What “High-Risk” Really Means

The women who are truly too high-risk for a birth center are:

  1. Having a breech baby (that was not successfully turned)

  2. Have a history of a previous cesarean section (the state won’t allow VBACs in birth centers)

  3. You have a clotting or bleeding disorder, or are severely anemic

  4. You develop preeclampsia or high blood pressure this pregnancy

  5. You have twins

  6. The placenta is covering your cervix or you have unexplained heavy bleeding

  7. You have too much or not enough amniotic fluid surrounding the baby

 

These lists aren’t meant to include every high risk condition, so if you have any questions, please call us. Certified Nurse Midwives can take care of patients with some of the conditions listed above, and can attend their birth in the hospital.

What is a “Normal” Labor?

What constitutes a “normal labor curve”, or in other words, how long should a woman’s labor last? There are many factors that determine the length of labor. Some of the most important factors are:

  1. Fetal positioning-labor is usually longer when babies are face up

  2. Genetics: If your family history (mom and sisters) is for fast labors, you may have a fast labor also

  3. Preparation: Women who are relaxed and prepared generally have shorter labors

  4. Level of fitness: women who exercise and keep their pregnancy weight gain down will typically have slightly shorter labors

  5. Condition when labor started: Being well rested and hydrated help labor move along

  6. Epidurals and sedation may slow down labor

  7. Being induced generally results in a longer labor compared to labor starting on its own

 

Read an excellent article on the increase in the diagnosis of “failure to progress.”
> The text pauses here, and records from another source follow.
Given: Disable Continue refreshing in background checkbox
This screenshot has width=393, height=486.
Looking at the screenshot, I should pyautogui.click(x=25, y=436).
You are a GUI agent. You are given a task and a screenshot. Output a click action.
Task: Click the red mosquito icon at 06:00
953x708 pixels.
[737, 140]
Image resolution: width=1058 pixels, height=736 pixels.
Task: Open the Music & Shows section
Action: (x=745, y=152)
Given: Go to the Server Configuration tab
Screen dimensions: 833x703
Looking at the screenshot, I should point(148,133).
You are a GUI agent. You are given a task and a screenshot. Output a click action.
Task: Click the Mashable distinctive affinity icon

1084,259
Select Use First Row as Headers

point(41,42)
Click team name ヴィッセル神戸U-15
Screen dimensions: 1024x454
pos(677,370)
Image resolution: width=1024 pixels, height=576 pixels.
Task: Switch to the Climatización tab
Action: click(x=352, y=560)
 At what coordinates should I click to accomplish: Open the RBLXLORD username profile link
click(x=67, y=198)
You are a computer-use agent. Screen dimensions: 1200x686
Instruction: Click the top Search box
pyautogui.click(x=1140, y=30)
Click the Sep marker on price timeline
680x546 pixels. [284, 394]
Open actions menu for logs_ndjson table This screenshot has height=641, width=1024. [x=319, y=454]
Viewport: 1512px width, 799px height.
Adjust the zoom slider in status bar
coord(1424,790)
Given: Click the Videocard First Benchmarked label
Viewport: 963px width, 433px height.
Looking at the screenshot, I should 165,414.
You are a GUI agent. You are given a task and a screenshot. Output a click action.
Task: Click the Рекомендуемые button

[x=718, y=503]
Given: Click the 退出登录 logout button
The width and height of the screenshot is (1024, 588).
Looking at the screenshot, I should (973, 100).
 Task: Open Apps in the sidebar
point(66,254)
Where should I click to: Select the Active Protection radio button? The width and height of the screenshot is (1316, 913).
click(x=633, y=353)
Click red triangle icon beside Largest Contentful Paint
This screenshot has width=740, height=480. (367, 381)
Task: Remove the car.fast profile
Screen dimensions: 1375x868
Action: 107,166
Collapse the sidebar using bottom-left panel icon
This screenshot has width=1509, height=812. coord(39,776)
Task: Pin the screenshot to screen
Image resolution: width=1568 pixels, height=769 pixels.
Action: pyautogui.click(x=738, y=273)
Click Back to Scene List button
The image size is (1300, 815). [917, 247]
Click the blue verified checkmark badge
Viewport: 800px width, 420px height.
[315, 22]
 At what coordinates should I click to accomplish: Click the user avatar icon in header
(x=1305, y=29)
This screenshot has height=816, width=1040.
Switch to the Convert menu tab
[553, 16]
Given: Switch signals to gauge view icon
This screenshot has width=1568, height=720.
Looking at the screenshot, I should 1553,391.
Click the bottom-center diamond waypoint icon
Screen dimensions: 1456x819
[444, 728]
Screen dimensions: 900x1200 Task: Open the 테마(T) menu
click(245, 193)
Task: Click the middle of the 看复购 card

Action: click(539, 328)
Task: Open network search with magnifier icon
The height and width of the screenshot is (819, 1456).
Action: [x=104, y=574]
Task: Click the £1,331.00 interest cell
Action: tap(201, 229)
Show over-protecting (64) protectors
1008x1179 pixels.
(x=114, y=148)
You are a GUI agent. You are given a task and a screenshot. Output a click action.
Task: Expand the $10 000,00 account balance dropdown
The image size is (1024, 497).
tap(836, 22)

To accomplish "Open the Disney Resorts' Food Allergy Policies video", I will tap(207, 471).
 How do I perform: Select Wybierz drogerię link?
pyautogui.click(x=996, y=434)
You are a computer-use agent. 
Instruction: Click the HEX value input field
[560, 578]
See the actual length of labor in stages.

Each Woman is Different

At Geneva Woods Birth Center, we understand that labor is different for each woman. We have been fortunate to have cared for many women who have three to four babies with us and we know that each labor can be different for individual women.

We don’t have hard and fast rules about when someone isn’t progressing enough and needs to go to the hospital. Progress is sometimes measured in cervical thinning, or the baby turning her head and dropping lower. We won’t expect you to dilate 2 cms every hour according to some medical curve developed in the 1950’s… But there are ranges of normal, and if your labor is stalling out, we more than likely will try some natural ways to encourage your uterus along. We may use herbs, a breast pump, IV hydration, a nap, sterile water papules or other techniques to get more efficient contractions.

If we have exhausted these natural techniques, the decision to transfer to the hospital is a shared decision with you and your midwife. We have hospital privileges and can take you there without interrupting your care, but we strive to preserve the birth center experience if at all possible, and don’t transfer you unnecessarily or against your will.